## DIRECTIONS FOR THIS TASK
Continue the research write-up on machine learning and data science salaries below, beginning right after its final sentence.

## DOCUMENT EXTRACT
Our research topic aims to understand various tech jobs and how they pay on average in the U.S. and globally. Our research question is: How do the salaries of machine learning/AI jobs and that of data scientists/analyst jobs compare to one another, and how are they changing with time? Also, are these results different for companies in the US vs. outside the US?

Our hypothesis is that machine learning/AI salaries not only will be higher overall, but will have increased more rapidly in recent years in comparison to data scientist/analyst jobs. We also predict that US-based workers will have higher mean salaries. We are making this educated guess due to the rising popularity of artificial intelligence/machine learning in our everyday lives, which generates higher demand leading to higher wages. We also believe that the United States has very well established tech companies that generate overall higher salaries. 

The source of the data is ai-jobs.net. It is a website for posting tech jobs and analyzing trends in job data. The site collects salary information anonymously from professionals all over the world in the AI/ML/Data Science space and makes it publicly available. This particular data set is a collection of global AI, ML, and Data salaries. The vast majority of the data was collected in the years of 2021-2023, inclusive. Each observation records the person’s job information. This includes work year, employment type, job title, salary, employee residence, company location, etc.. Overall, there are 3046 observations and 11 variables. The variables all correspond to a worker’s characteristics, including their salary, company location, experience level, etc.

## ITEMS
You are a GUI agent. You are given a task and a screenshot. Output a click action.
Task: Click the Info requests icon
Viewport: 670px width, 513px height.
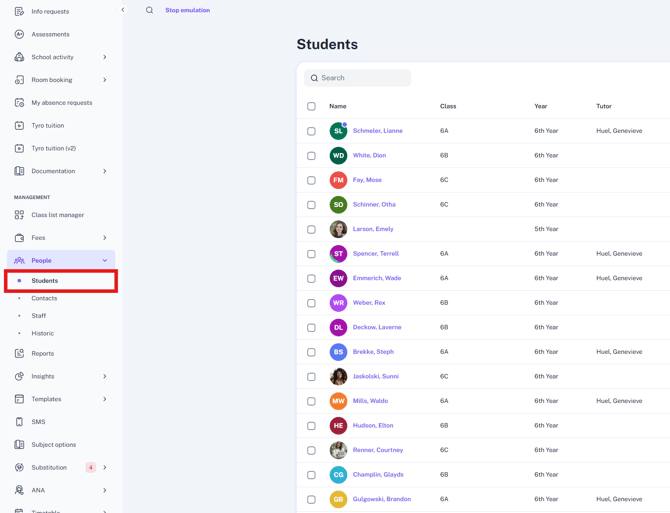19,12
--
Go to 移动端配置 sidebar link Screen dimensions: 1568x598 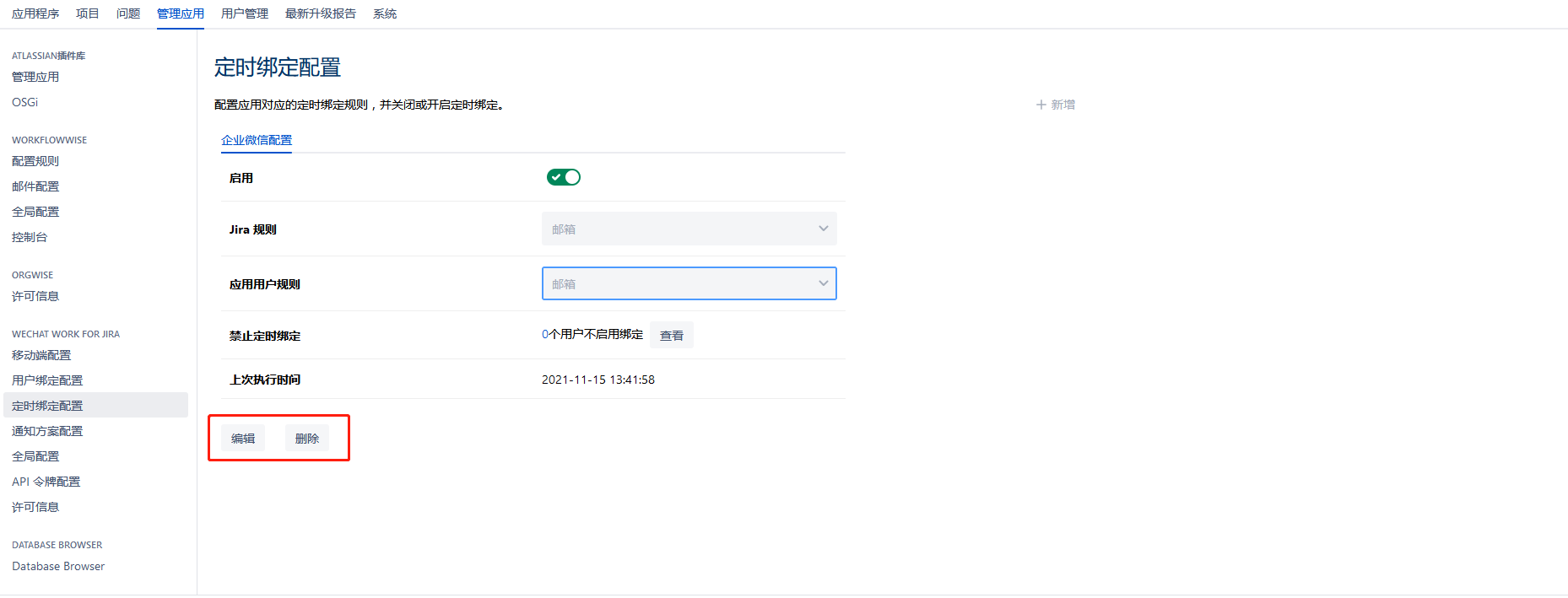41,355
==
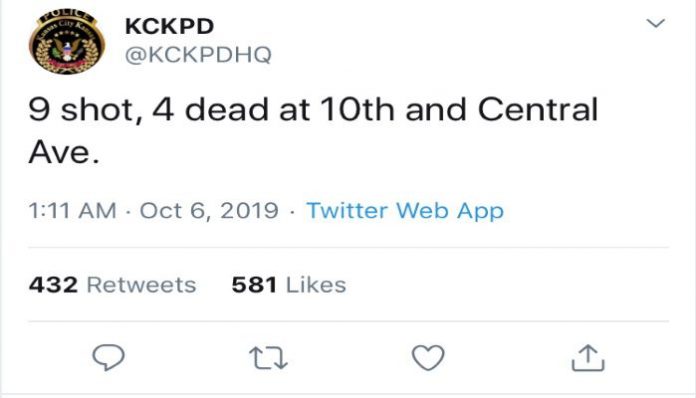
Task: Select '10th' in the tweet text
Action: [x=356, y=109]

## WRITTEN ANSWER
We are most interested in the salary_in_usd variable as our response variable, which is quantitative, along with categorical explanatory variables including job_title, company_location, and work_year. We used the job_title variable to filter out all the alternate tech jobs outside of our focus. Subsequently, we needed to pair together the data for employees with machine learning and artificial intelligence jobs into one variable, and the same for those with data scientist and analyst jobs. We used the job_title variable to filter the data into the categories and stored them in two new variables: ML/AI and datascientist/analyst.

One possible ethical issue regarding how our data was collected is that people anonymously submit their own salary information to this dataset. Without being overlooked it is highly possible that people accidentally, or purposefully, submit wrong numbers. This dataset is open to anyone’s edits which poses another issue. Even if there were correct submissions initially, if someone is interested in the data and wants to play around with possible outcomes, they may change the numbers themselves.


Literature

The article, “Machine Learning Engineer vs. Data Scientist - The Differences,” last updated April 24, 2023, aims to provide an overview comparison between two popular data scientist positions: Machine Learning Engineers vs. Data Scientists. First, it defines a Machine Learning Engineer as someone who makes a system for customers or organizations to make predictions.1 In contrast, this article illustrates the role of a Data Scientist as someone who decides what data to feed these systems or machine learning models.2

Using data collected by Indeed Jobs, this article analyzes the popularity trends of these two positions worldwide and finds that while more people around the world hold the position of a Data Scientist, the need for Machine Learning Engineers is growing faster. This article not only compares the demand for these positions but their salaries as well.3 According to payscale, the current salary of a Data Scientist is between $85K and $134K compared to a Machine Learning Engineer who earns between $93K and $149K.4 These are large ranges that often vary from place to place. Therefore, our study will add to this research by looking at the mean salaries for these roles over time to help contextualize and view the trends behind these numbers.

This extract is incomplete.